WHAT TO DO:
a) Reproduce, word for word, the stretch of the forum post on applying NXT and #21 from "Wash/clay/polish(glaze)/#21 and then" through "no problems here.".
b) Carry on writing the forum post on applying NXT and #21, starting right after its last sentence.

TEXT PROVIDED:

# How to apply NXT/#21



## Brazo (Oct 27, 2005)

NXT has been around for a few years now whereas #21 is a fairly recent product. I first used NXT on my metallic blue clio cup and was amazed at the results especially compared side by side with #16 it was deeper, glossier, richer. I was immediatly a convert and bought 4 bottles lol!

I used it on my cup (garage queen) and had no problems with durability. I started to use it on my black corrola daily driver (30k miles a year) and I found myself reapplying it each week as durability was quite poor. For me that was the end of NXT and I went off in search of more durable products and tried the Klasse twins with great results and then afterwards a whole host of different sealants ending with Meguiars #21 :lol:

This I suppose could be called the pro version of NXT. The looks are very similer indeed (The older guys on here may disagree but may have forgotton how good NXT is - revisit required lol!) The way you apply it etc is very similer but in terms of durability #21 blows NXT away imo! Saying that if I had to detail a metalic blue tommorow I would be reaching for the NXT :lol:

Both are classed as synthetic polmer sealants and can be applied as a last stage product (LSP) or before a caranuba wax. However a caranuba wax is not needed but may improve looks. Both products have light cleaners in them but for best results A1 paint preparation is required.

*Preparation*

Wash/clay/polish(glaze)/#21 and then a wax is optional. NB sealanats should not be applied over glazes as they need a non oily surface to bond to, however the meguiars products work well together as a system so no problems here.

*Application*

By machine using a porter cable or meguiars cordless buffer and a soft finishing pad apply the NXT/#21 very thinly all over the car. Thin is the key here! Allow the product to dry/cure for at least 30 minutes if not an hour. Tip in colder weather this may take even longer. The thicker your layer the longer it takes as well. If the paint is warm from the sunshine the curing process will be dramatically reduced. Try removing it after 2 mins with a soft cloth. If it comes off easily its ready.

STORED DATA:
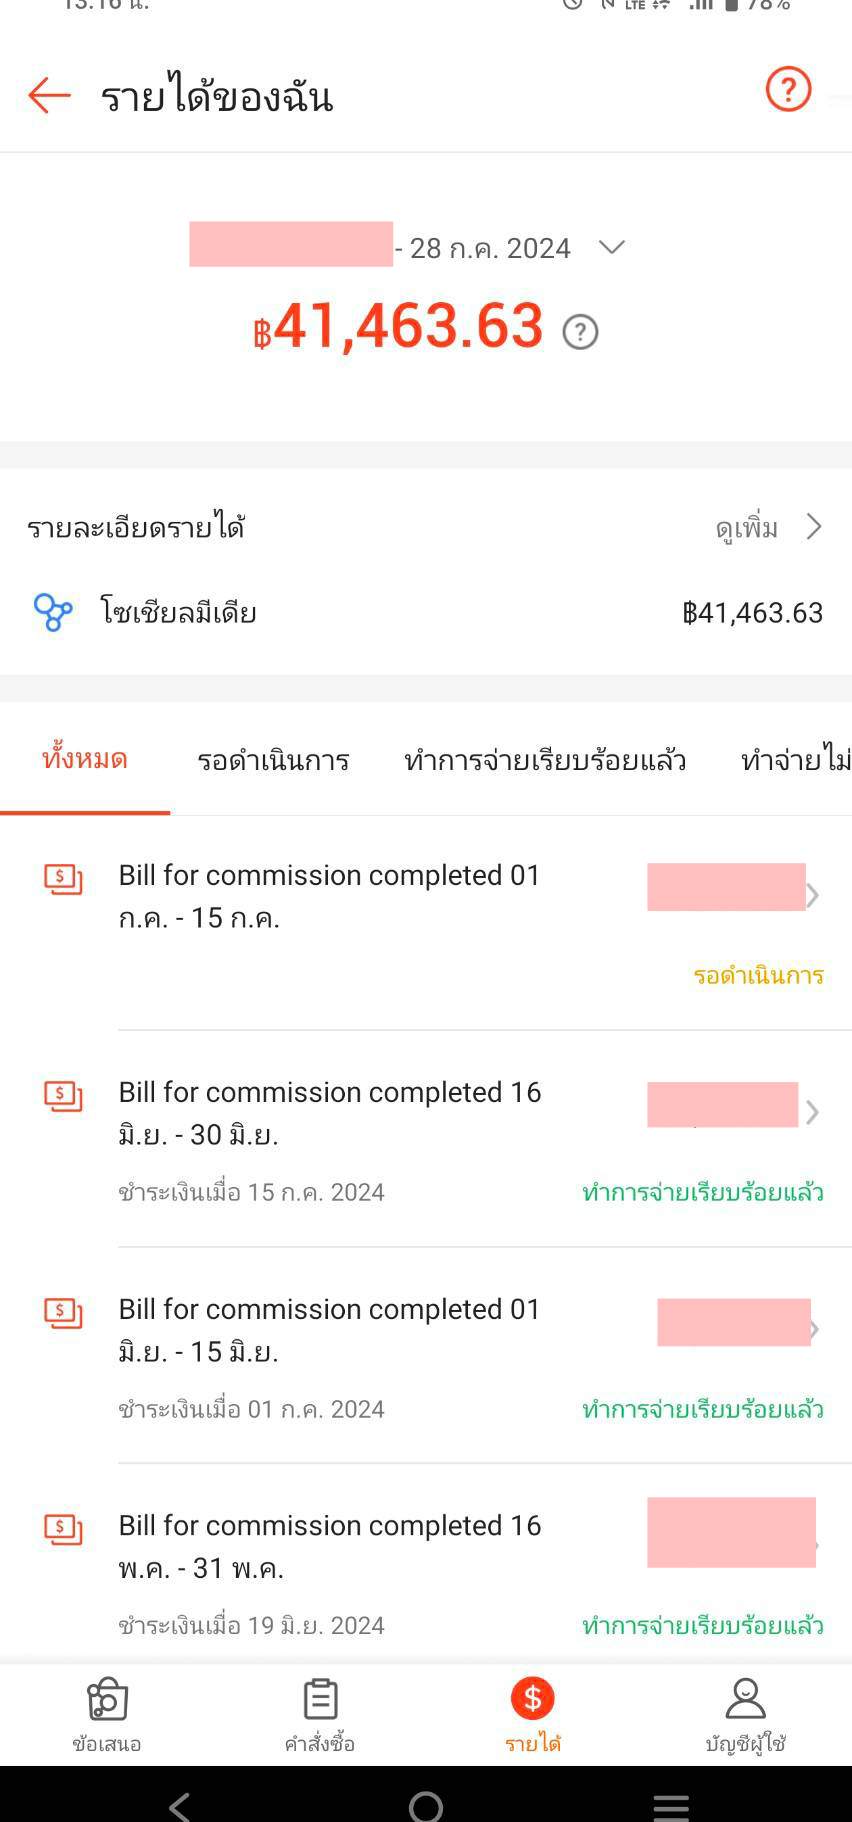Screen dimensions: 852x1822
Task: Tap the ดูเพิ่ม link
Action: [x=747, y=527]
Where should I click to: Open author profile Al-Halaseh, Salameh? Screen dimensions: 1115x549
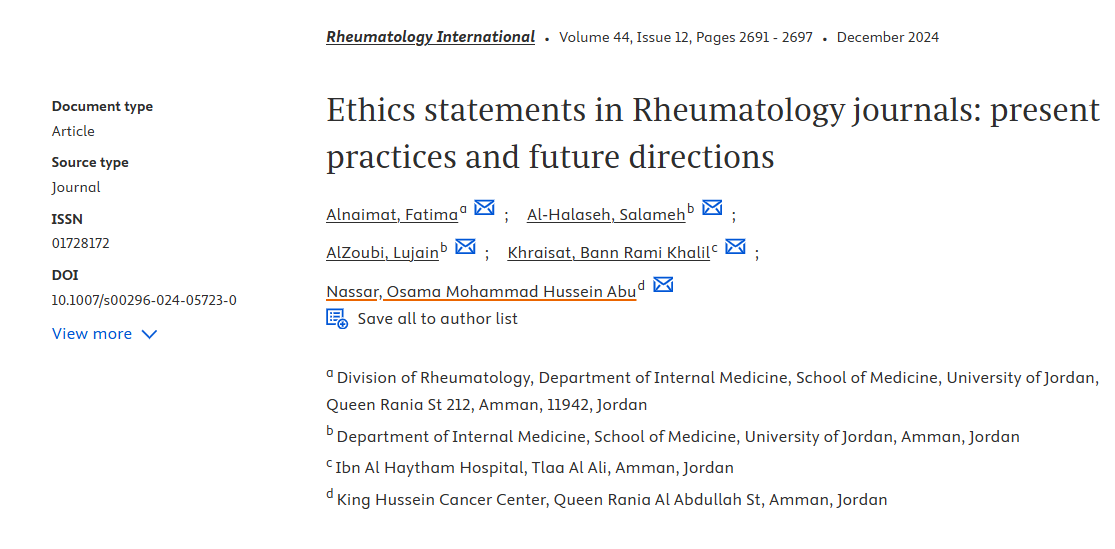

THE REPLIES:
a)
Wash/clay/polish(glaze)/#21 and then a wax is optional. NB sealanats should not be applied over glazes as they need a non oily surface to bond to, however the meguiars products work well together as a system so no problems here.

b)
After the relevant period of time has elapsed try removing the product from a panel with a soft cloth. If it comes off easily it is fine to continue if it doesn't come off easily allow it to cure for a little longer.

By hand? Follow exactly the same instructions as above but using a hand applicater and remember - thin is the key you should barely be able to see the product and any that you remove is waste. A bottle of NXT should last you a year not 2 goes :lol:

*Layering*

Many people on this forum feel that NXT looks better after two coats. Two thin coats are recomemnded over 1 as you are more likly to get an even coat. For the best of both worlds apply the first layer by machine and the second by hand to reduce the cleaning effect the product has. For maximum durability try and keep the car dry for 24 hours after application as the selant still needs to fully cure or set. It may even look better after this period!

NXT on metallic blue (lefty car by machine right car by hand)










#21 on yellow










Two coats of NXT on black


----------



## leeshez (Dec 26, 2005)

Thanks for that. I never let it cure i just put on and took striaght off


----------



## Erik Mejia (Jan 1, 2009)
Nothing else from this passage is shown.